Dari bukti yang kami miliki, tampaknya hampir tidak ada perbedaan peran berdasarkan jenis kelamin.
Meski demikian, perempuan prasejarah ternyata juga memiliki keunggulan dibandingkan laki-laki dalam aktivitas yang membutuhkan daya tahan, seperti berlari. Kedua rangkaian aktivitas tersebut sangat penting dalam proses berburu di zaman prasejarah.
Contoh kesetaraan jender lainnya yang ditemukan peneliti terlihat juga dari aspek peralatan kuno, pola makan, seni, penguburan, dan anatomi. Seluruh hasil penelitian ini menunjukkan manusia prasejarah membagi peran sama rata baik laki-laki maupun perempuan.
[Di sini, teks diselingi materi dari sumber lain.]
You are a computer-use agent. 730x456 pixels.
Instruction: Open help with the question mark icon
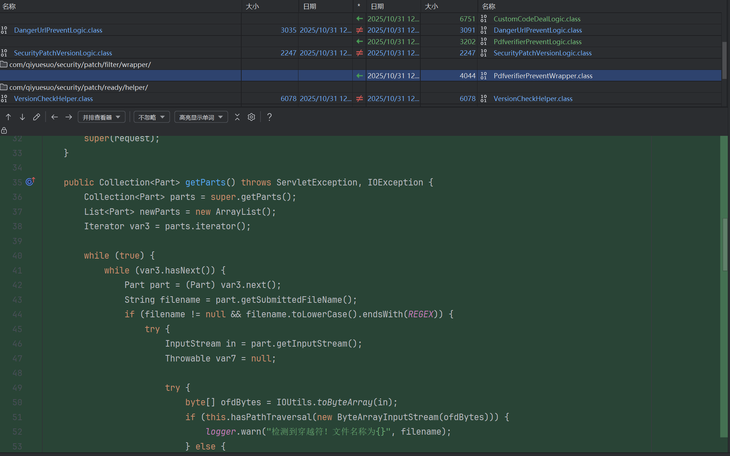(269, 117)
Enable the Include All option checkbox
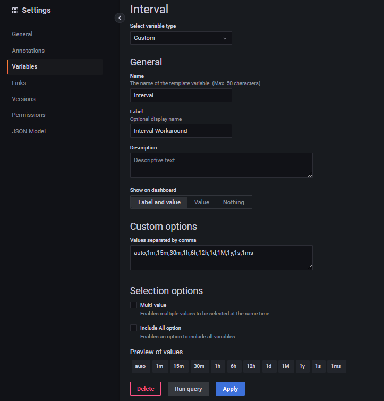This screenshot has width=384, height=401. coord(134,328)
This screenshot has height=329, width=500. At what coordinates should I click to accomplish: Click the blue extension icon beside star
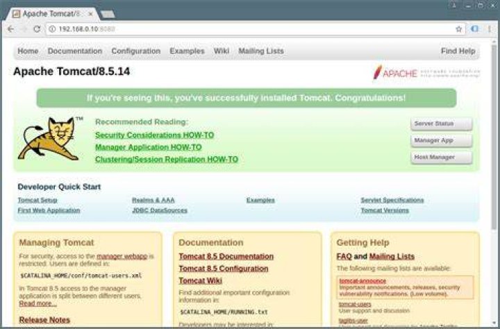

”Tidak ada perbedaan pola trauma antara pria dan wanita ketika kita melihat lebih dalam pada anatomi dan fisiologi modern dan kemudian melihat sisa-sisa kerangka manusia purba. Hal ini karena mereka melakukan aktivitas yang sama,” kata Lacy.
Pada zaman Paleolitikum, sebagian besar masyarakat hidup dalam kelompok kecil. Oleh karena itu, pandangan tentang kegiatan berburu yang hanya dilakukan sekelompok orang tidaklah masuk akal.”Ketika hidup dalam kelompok kecil, Anda harus benar-benar fleksibel. Setiap orang harus bisa mengambil peran apa pun dan kapan pun,” tambahnya.
Manusia pemburu
Teori laki-laki sebagai pemburu dan perempuan sebagai pengumpul populer pertama kali pada tahun 1968 saat antropolog Richard BLee dan Irven DeVore menerbitkan Man the Hunter. Ini merupakan kumpulan makalah ilmiah yang dipresentasikan pada simposium pada tahun 1966. Dalam makalah itu, penulis berasumsi semua pemburu adalah laki-laki.
Ocobock melihat bias jender yang dikemukakan oleh para peneliti sebelumnya menjadi alasan mengapa konsep tersebut diterima secara luas di dunia akademis hingga akhirnya menyebar ke budaya populer. Kartun televisi, film layar lebar, pameran museum, dan buku teks juga memperkuat gagasan tersebut.
Sebaliknya, ketika para cendekiawan perempuan menerbitkan penelitian yang bertentangan dengan hal tersebut, sebagian besar karya mereka diabaikan atau diremehkan.Padahal, banyak peneliti perempuan yang telah membantah dan memublikasikan laporan dengan hasil berbeda pada tahun 70-an, 80-an, dan 90-an.
Selama 3 juta tahun, laki-laki dan perempuan saling berpartisipasi dalam pengumpulan subsisten untuk komunitas mereka. Hasil penelitian tentang pembagian kerja antara laki-laki dan perempuan pada masa prasejarah ini diharapkandapat menjadi pendekatan standar untuk penelitian di masa depan.
”Berburu bukan sesuatu yang hanya dilakukan laki-laki. Apa yang kita anggap sebagai peran jender secara de facto saat ini tidak melekat dan tidak menjadi ciri nenek moyang kita. Kita adalah spesies yang sangat egaliter selama jutaan tahun dalam banyak hal,” ungkap Lucy.